Agora a perseguição se volta contra um vereador de Uberlândia, que se deu ao trabalho de viajar até São Lourenço para conhecer a experiência bem sucedida com o intuito de levar para sua própria cidade. Vítima de ataques e até de uma denúncia no Conselho de Ética na Câmara Municipal de Uberlândia, ele gravou um vídeo para explicar que está sendo perseguido por ter tido a audácia de buscar e dizer a verdade.
Lei do stalking
É triste ver que justamente a turma que se diz tão empática, tão preocupada com a proteção dos mais vulneráveis, com discriminação, é a que agora discrimina pessoas de fé, que querem rezar nas igrejas respeitando todos os protocolos de segurança.
E recrimina pessoas efetivamente preocupadas com a vida: médicos e autoridades que estão tentando tratar os doentes. Não são médicos e autoridades “negacionistas”, como a turma do “ódio do bem” adora dizer. Ao mesmo tempo em que fornecem tratamento, esses médicos e prefeitos reforçam a necessidade de manter os cuidados para evitar mais contágio e de vacinar quem está saudável.
Já comentei em artigos anteriores: vacina é para quem está saudável. Quem está doente precisa de tratamento. Uma coisa não inviabiliza a outra. Seria ótimo que os perseguidores parassem de misturar os assuntos e de tentar colar nos que defendem o tratamento imediato a pecha de irresponsáveis, como se o fato de quererem lutar contra uma doença que mata significasse necessariamente que são contra a vacina ou contra o distanciamento social e os protocolos sanitários.
É bom esses adeptos de campanhas de cancelamento, que perseguem quem pensa diferente, ficarem atentos, porque já existe lei considerando perseguição um crime. Dá cadeia, até dois anos de prisão, mais multa.
A lei, que ganhou o apelido de lei do stalking (Lei nº 14.132/2021), foi sancionada pelo Presidente da República há poucos dias, em 31 de março de 2021. Ela acrescentou um artigo no Código Penal (art. 147-A) para prever o crime de perseguição.
“Perseguir alguém, reiteradamente e por qualquer meio, ameaçando-lhe a integridade física ou psicológica, restringindo-lhe a capacidade de locomoção ou, de qualquer forma, invadindo ou perturbando sua esfera de liberdade ou privacidade”.
Art. 147-A do Código Penal (alterado pela Lei nº 14.132/2021)
Há várias formas de se interpretar isso.
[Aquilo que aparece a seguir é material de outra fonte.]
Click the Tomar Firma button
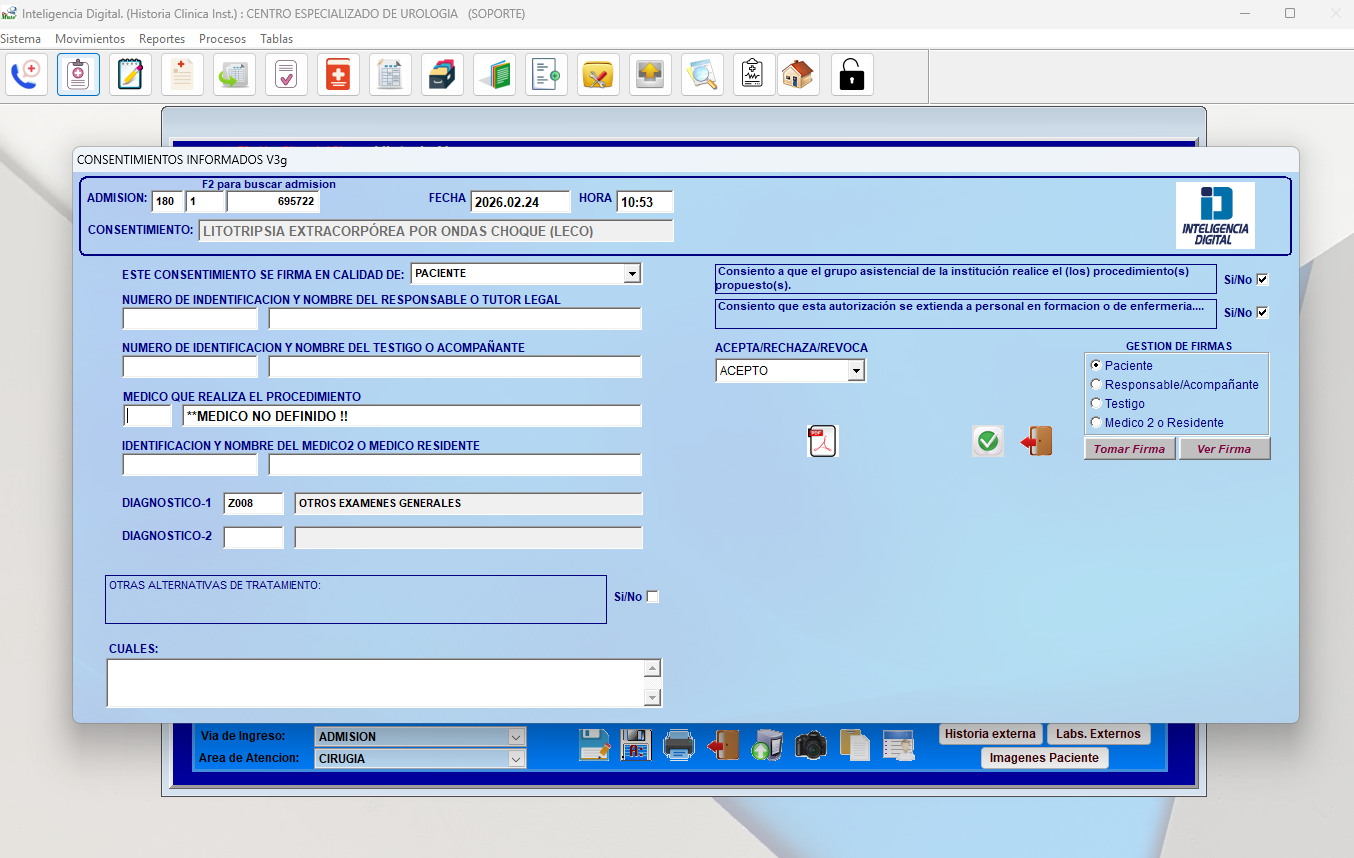 tap(1129, 449)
Liberdade é uma palavra ampla, que inclui liberdade religiosa, liberdade para trabalhar e para buscar saúde e vida. O procurador da República Ailton Benedito (MPF-GO), um dos que têm lutado para garantir a autonomia médica no Brasil, divulgou exemplos de aplicação dessa lei.
Segundo ele a lei do stalking “presta-se à proteção do exercício de qualquer trabalho, ofício ou profissão; protege o exercício autônomo do ato médico e o direito ao atendimento integral de doentes, inclusive os pacientes de Covid-19”.
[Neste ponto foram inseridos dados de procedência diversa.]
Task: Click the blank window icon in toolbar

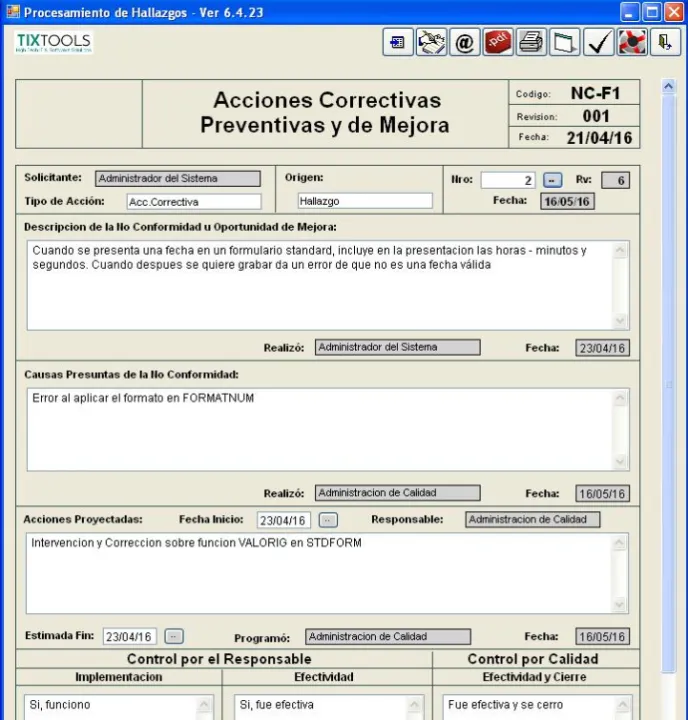Action: point(565,42)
O procurador vai além: “O sujeito ativo desse crime é qualquer pessoa penalmente capaz de ser autor do crime.” Ou seja, quem é adulto, consciente de seus atos e persegue ou promove campanhas de perseguição atentando contra as liberdades individuais de outra pessoa, pode ser responsabilizado criminalmente por isso.
Espero que o recado chegue aos “lacradores” que adoram pregar contra a fé dos outros para atiçar sua bolha nas redes sociais. Ao que parece os congressistas foram claros quando aprovaram a lei.
Se você não segue nenhuma religião, não acredita na força da oração coletiva, não entende a necessidade que milhões de pessoas sentem de ir a um culto ou a uma missa, respeite quem escolheu viver assim.
Acrescento uma sugestão: guarde energia para recriminar quem realmente não respeita os protocolos sanitários, em vez de julgar como criminosos quem apenas quer tratar, ser tratado ou rezar. Acredite: os que têm fé, normalmente rezam por todos e não apenas por si próprios. Merecem agradecimento e apoio, ao invés de perseguição.